As Wonkette reports with delicious snark, another CEO is trying to egg customers into stiffing waiters on their tips to punish them for wanting healthcare and Obama:
John Metz is nobody’s fool, so John Metz, CEO and owner of Hurricane Grill and Wings as well as some Denny’s and Dairy Queen franchises, is going to pass the cost of Obamacare onto the employees AND the customer. “If I leave the prices the same, but, say on the menu that there is a five-percent surcharge for Obamacare, customers have two choices. They can either pay it, and tip 15 or 20 percent, or if they really feel so inclined, they can reduce the amount of tip they give to the server, who is the primary beneficiary of Obamacare,” Metz told The Huffington Post. Metz is a WINNER, you guys, and WINNERS do not pay for the health care coverage costs of others. They make you, the customer pay for it (SUCKER) and if you don’t want to, then YOU get to be a winner and make the waitress pay for it.Frankly I'm all for him doing that.
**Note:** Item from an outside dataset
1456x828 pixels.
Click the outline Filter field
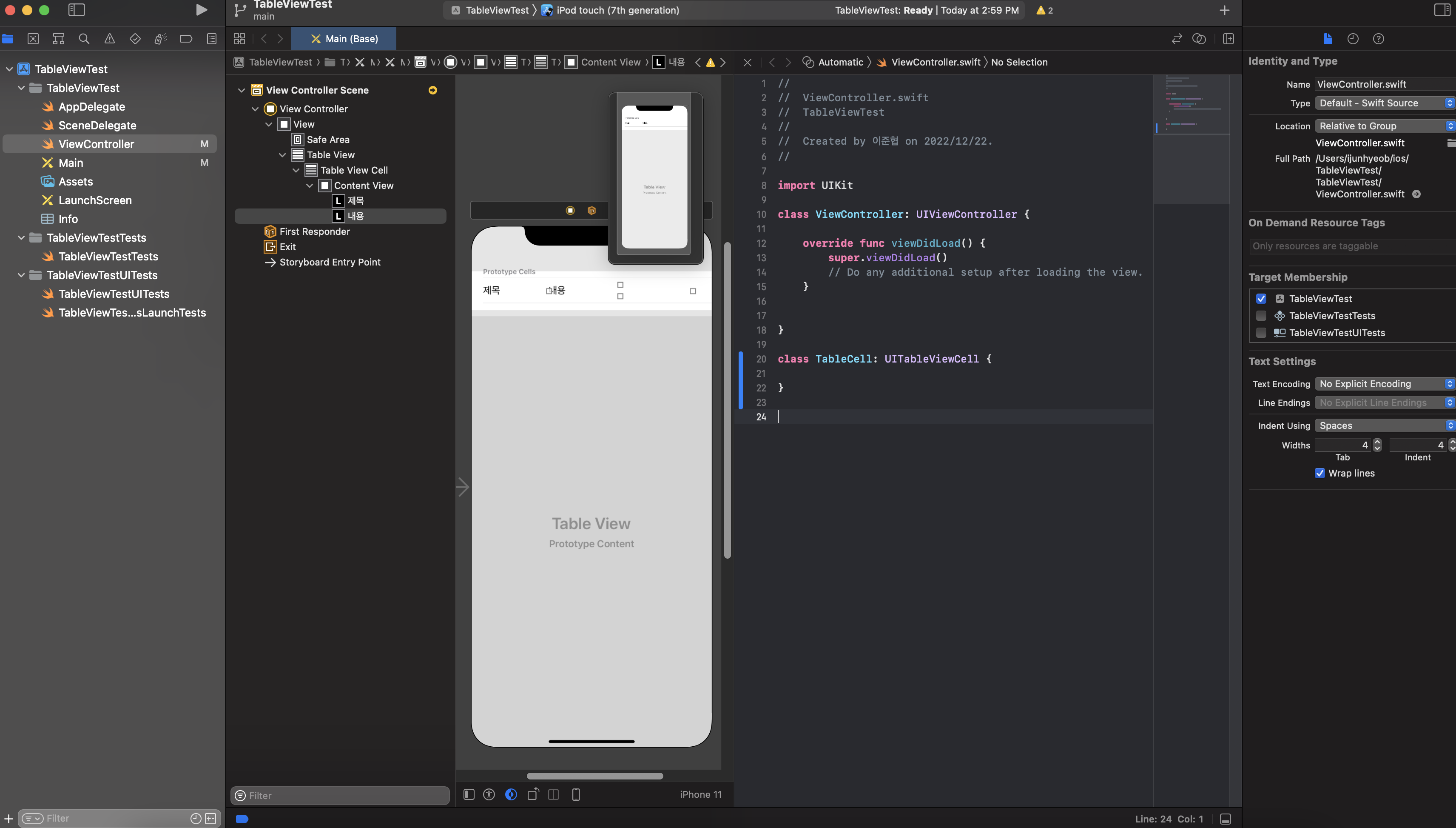[x=341, y=796]
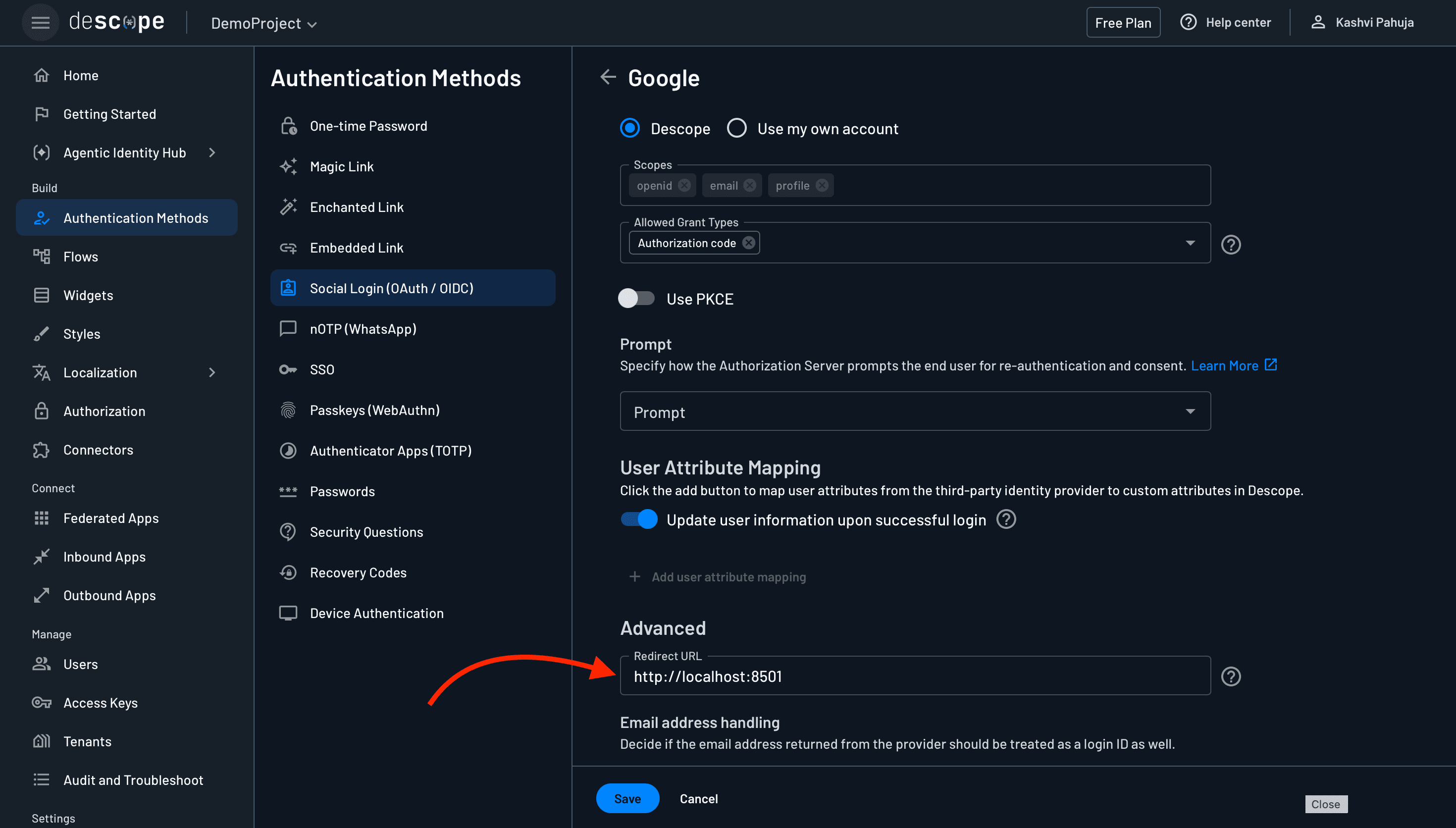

We've done that already in San Francisco, and restaurants, waiters, and diners all seem to be fine after adjusting to a new reality. When a new law called "Healthy San Francisco" was passed, restaurants of a certain size had to start providing healthcare to their employees. Many restaurants decided to put a surcharge on the checks labeled "Healthy San Francisco", to make it clear to the consumer that she was having to pay out of her own pocket extra for her meal in order to give the doctor-craving waiters and cooks health insurance. And you know what? All the doom that was forecast didn't happen. Restaurants are still opening at a crazy rate (our economy has perked up here, thanks to Silicon Valley); people are still eating out.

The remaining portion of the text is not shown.